空き家所有者の選択肢

 空き家を抱える人は、これまではそのまま放置することが税制上有利であった。しかし今後は、危険な状態になった場合、固定資産税の優遇がなくなるため、優遇を受け続けるため最低限のメンテナンス費用を投入するか、または、将来の税負担増を考慮して売れるうちに売るなどの選択を迫られる。

 維持を志向する場合は、自分でメンテナンスできない場合、空き家管理代行業者を利用するのも一案である。空き家バンクなどを活用し、賃貸化することも有効である。

 更地にして持っていたい場合は、撤去費補助の仕組みがあれば活用すべきである。さらに、売却する場合は、空き家バンクを活用するほか、最近では地方の戸建物件を買い取って再販する業者が出ており、売却価格は決して高くないが、速やかに処分できるメリットがある。
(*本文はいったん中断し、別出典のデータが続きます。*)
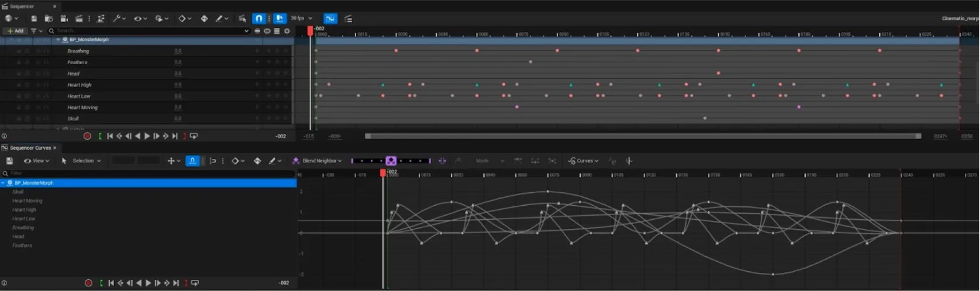Collapse the BP_MonsterMorph track
Viewport: 980px width, 291px height.
pos(58,40)
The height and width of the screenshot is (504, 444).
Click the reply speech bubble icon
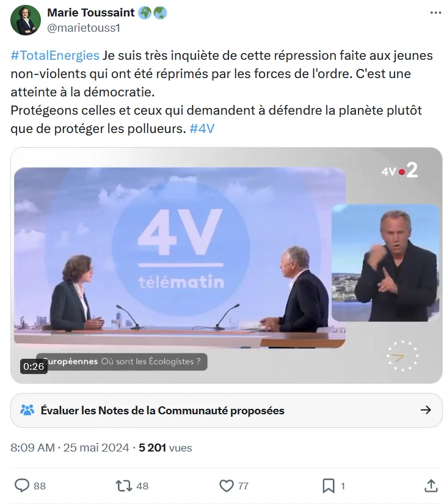coord(22,485)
 家財道具、仏壇などの処分に踏み切れなかったり愛着があったりして、空き家になった当初の時点ではなかなか処分に踏み切れない場合は多い。しかし、状態が悪くなった時に物件を流動化させようとしてもその価値がなくなっている場合が多く、また、危険な状態になれば、近隣への悪影響や税負担増の問題も生じるため、早めの対応が望ましい。

中古住宅の流通促進

 空き家対策としては、より根本的には中古住宅の流通促進が必要である。これまで日本の住宅は、いずれ売却することを念頭にきちんと手入れしてこなかったため、中古住宅購入者の不安が大きかった。

 また、住宅所有者にとっては、たとえ手入れをしても中古市場で評価されるわけではなく、手入れを行うインセンティブがなかった。
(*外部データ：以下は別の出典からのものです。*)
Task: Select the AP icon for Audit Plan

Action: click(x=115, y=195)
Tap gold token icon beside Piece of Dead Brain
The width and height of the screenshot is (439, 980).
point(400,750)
 近年では、日本でもようやく住宅のメンテナンス記録を残し、それを中古市場で評価する動きが出ており、国もこうした仕組みを広げようとしている。建築時点での住宅の質を高める仕組みは、長期優良住宅認定制度などとして整えられ、対応住宅も増えている。

 中古住宅を取得する場合の金銭的インセンティブとしては、住宅ローン減税を新築よりも中古の方が手厚い仕組みに変えること、一部自治体が実施している改修費補助の仕組みを国レベルでも導入することなどが考えられる。

 こうした施策により、長持ちする住宅を建て、長く使い継いでいく住宅市場に変えていくことが、時間はかかるが、より根本的な空き家対策となる。また、これまで無秩序に拡大してきた市街地については、コンパクトシティ化により選別していく必要がある。